Но на саксофоне я играю лишь вечером. А пока в моём распоряжении пианино. Поэтому мне только и остаётся, что испепелять белка взглядом и негодовать по поводу его присутствия.
Я с утра не подарок, знаю. Никогда не встаю с нужной ноги.
Пытаться со мной подружиться с утра – бесполезная и небезопасная задача.
Но белк этим, кажется, нисколько не озадачен.
– Давай, давай играй, – требует он, взбивая лапами подушку. – Тело не ус!Тело не ус!!!
Интересно. Я ему что – парк развлечений?
– Простите, – издевательски замечаю я, – а почему вы всё время повторяете «Тело не ус!».
В ответ белка выдирает из-под ноздри увядший от времени ус и с грустным видом сравнивает его со своим разбухшим, совсем не беличим телом.
Я играю, играю, играю. Проходит часа четыре, а быть может и пять. Хотя на деле, возможно, что и всего-то минут сорок прошло. Так часто бывает. На часы я не смотрю никогда. Если смотреть на часы, то легче сразу повеситься – настолько долго здесь тянется время.

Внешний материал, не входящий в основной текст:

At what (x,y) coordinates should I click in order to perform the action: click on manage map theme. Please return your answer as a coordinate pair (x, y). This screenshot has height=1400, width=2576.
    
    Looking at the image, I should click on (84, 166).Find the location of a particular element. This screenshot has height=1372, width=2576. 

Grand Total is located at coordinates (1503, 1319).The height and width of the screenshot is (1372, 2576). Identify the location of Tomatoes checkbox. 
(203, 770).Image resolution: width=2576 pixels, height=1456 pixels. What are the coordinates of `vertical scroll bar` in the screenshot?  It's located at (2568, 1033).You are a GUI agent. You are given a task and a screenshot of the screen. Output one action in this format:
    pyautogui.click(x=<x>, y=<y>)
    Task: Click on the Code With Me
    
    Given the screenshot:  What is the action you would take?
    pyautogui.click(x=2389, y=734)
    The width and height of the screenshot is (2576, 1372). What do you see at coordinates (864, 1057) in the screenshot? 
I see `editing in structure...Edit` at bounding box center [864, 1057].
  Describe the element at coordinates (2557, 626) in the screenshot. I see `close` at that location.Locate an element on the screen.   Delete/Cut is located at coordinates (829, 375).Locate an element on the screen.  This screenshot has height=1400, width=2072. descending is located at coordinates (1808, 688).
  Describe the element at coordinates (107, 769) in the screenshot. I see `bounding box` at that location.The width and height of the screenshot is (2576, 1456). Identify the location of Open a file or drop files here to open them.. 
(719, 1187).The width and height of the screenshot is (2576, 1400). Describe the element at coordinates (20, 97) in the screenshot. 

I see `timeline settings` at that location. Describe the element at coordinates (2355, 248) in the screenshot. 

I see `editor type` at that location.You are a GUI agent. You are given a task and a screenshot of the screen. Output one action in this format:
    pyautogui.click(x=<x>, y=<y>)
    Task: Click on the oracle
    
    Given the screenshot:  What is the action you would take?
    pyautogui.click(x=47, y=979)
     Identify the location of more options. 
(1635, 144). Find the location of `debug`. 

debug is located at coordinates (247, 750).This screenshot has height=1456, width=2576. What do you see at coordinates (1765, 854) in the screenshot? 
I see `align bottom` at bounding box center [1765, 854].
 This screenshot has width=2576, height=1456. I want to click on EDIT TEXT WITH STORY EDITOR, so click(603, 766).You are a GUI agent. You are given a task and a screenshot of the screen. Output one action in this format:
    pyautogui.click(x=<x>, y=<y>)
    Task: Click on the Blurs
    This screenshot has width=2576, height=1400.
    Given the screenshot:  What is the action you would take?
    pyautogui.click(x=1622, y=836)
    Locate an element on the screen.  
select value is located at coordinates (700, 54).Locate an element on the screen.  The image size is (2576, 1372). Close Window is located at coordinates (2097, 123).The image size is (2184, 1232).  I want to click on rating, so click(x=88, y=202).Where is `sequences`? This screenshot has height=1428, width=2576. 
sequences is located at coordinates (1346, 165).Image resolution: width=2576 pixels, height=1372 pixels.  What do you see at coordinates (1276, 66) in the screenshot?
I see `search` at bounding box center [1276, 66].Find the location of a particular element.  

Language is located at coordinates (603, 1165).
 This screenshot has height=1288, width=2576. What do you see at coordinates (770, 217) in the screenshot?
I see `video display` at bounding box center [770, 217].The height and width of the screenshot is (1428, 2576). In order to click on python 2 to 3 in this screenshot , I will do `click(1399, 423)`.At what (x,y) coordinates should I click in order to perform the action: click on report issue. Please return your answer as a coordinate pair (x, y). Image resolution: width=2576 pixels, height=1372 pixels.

В наушниках слушаю, разумеется, Монка. Потому что его ритм-секция делит время на доли ровнее всех. Понять в чём там дело совсем не сложно, но и не нужно мне сейчас никаких сложностей. Только Монк со своими вариациями на тему блюзовой гаммы может заставить меня забыть о том, что по всей квартире шастает толстая нелепая белка в человеческий рост.
Или не может?
Белка принимает душ, ловит вставные челюсти над унитазом, пьёт воду из под крана так, что оттуда хлещет фонтан, разбивает очки, спотыкается о полку с ботинками, усаживается на блинный тор задницей, ругается так, что хоть уши затыкай, забыв о том, что начинает танцевать, долго меряет перед зеркалом лыжную шапочку, засовывает в микроволновую печь только что собственноручно выстиранный галстук… нет, это невозможно! Белка стирает галстук!